Ade Malsasa Akbar contact
Senior author, Open Source enthusiast.
Sunday, January 31, 2016 at 12:30

This guide shows instuctions about converting PDF into TXT with pdftotext utility. pdftotext is already built-in in Ubuntu along with poppler-utils package. Thanks to Poppler Project and Glyph & Cog for providing this utility.

Converting As Is


pdftotext <pdf_file_name> <txt_file_name>
Explanation: this command line will convert whole pages of pdf_file_name into a single file txt_file_name.

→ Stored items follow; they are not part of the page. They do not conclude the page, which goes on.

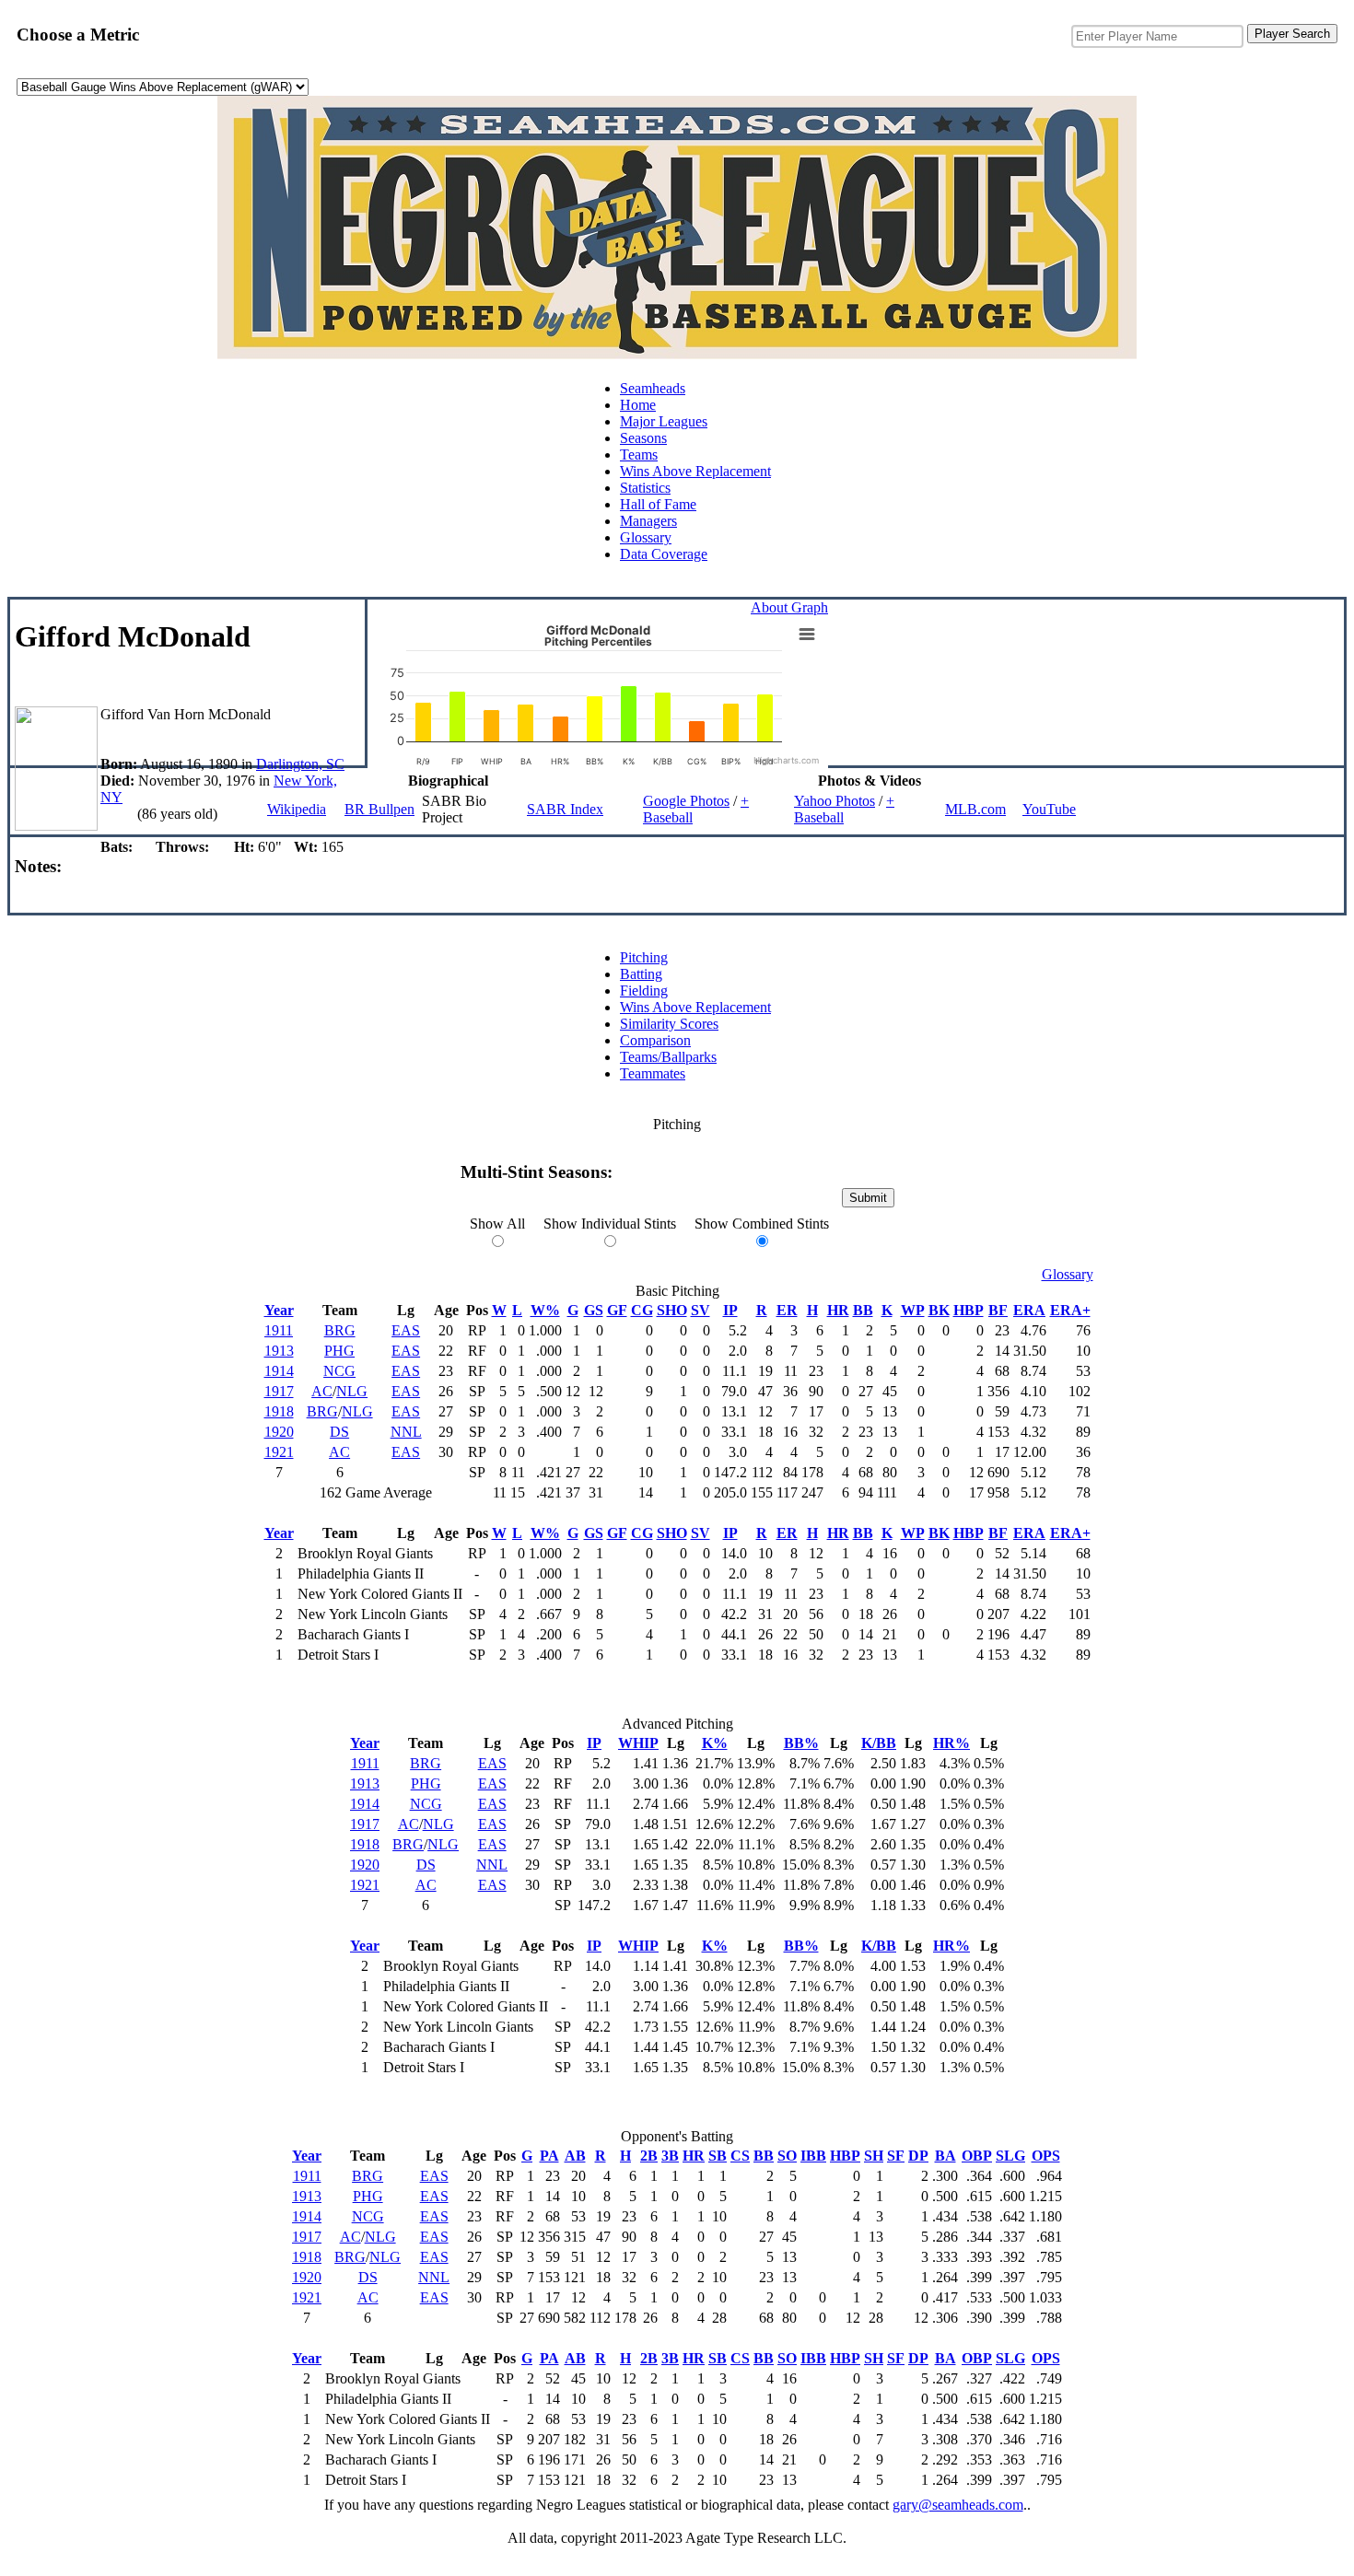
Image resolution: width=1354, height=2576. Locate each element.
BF (998, 1310)
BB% (801, 1743)
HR (838, 1310)
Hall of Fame (658, 504)
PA (549, 2155)
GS (593, 1310)
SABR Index (565, 809)
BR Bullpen (379, 809)
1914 (279, 1371)
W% (545, 1310)
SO (787, 2155)
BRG (340, 1330)
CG (642, 1310)
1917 (279, 1391)
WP (913, 1310)
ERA (1029, 1310)
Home (638, 405)
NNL (406, 1432)
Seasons (643, 438)
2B (649, 2155)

Converting with Following Original Text Layout


pdftotext -layout <pdf_file_name> <txt_file_name>
Explanation: this command line with -layout option will force txt_file_name to have same text layout with the original pdf layout.

Converting PDF to HTML


pdftotext -htmlmeta <pdf_file_name> <html_file_name>
Explanation: this command line will convert pdf_file_name into a HTML file.

Converting Only Particular Pages


pdftotext -f <number> -l <number> <pdf_file_name> <txt_file_name>
Explanation: this command line will specify first page number (-f) and the last (-l) to convert.

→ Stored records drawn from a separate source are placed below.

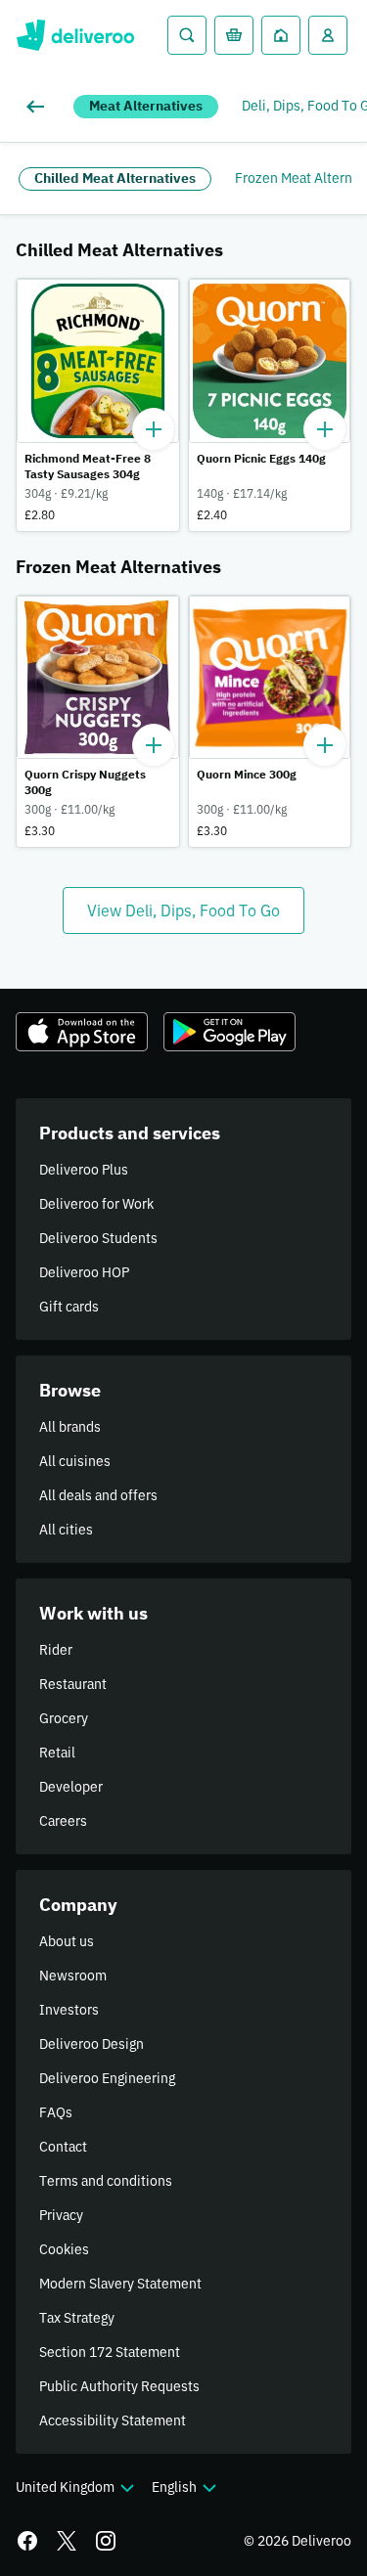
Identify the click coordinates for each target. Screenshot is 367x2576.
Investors (69, 2010)
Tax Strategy (77, 2318)
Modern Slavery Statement (120, 2283)
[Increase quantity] (153, 429)
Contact (63, 2146)
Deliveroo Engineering (107, 2078)
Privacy (61, 2215)
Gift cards (69, 1306)
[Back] (39, 106)
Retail (57, 1752)
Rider (55, 1650)
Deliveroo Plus (83, 1169)
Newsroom (73, 1975)
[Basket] (233, 35)
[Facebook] (27, 2541)
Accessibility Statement (112, 2420)
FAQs (55, 2112)
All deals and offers (98, 1495)
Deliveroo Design (91, 2044)
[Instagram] (105, 2541)
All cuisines (75, 1461)
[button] (98, 405)
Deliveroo (75, 35)
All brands (70, 1427)
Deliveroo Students (98, 1238)
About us (66, 1941)
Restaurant (73, 1684)
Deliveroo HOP (84, 1272)
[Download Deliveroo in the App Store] (82, 1031)
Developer (71, 1787)
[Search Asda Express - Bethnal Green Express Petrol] (186, 35)
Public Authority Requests (119, 2386)
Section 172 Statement (109, 2352)
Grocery (63, 1718)
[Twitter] (66, 2541)
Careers (63, 1821)
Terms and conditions (105, 2181)
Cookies (64, 2249)
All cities (66, 1529)
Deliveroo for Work (96, 1204)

Adjust End Of Line for Another OS Purpose


pdftotext -eol dos <pdf_file_name> <txt_file_name>
pdftotext -eol unix <pdf_file_name> <txt_file_name>
pdftotext -eol mac <pdf_file_name> <txt_file_name>
Explanation: the first command line is suitable if you want to read the TXT in Windows. The second is suitable in GNU/Linux and another UNIX family. The third is suitable for Mac OS.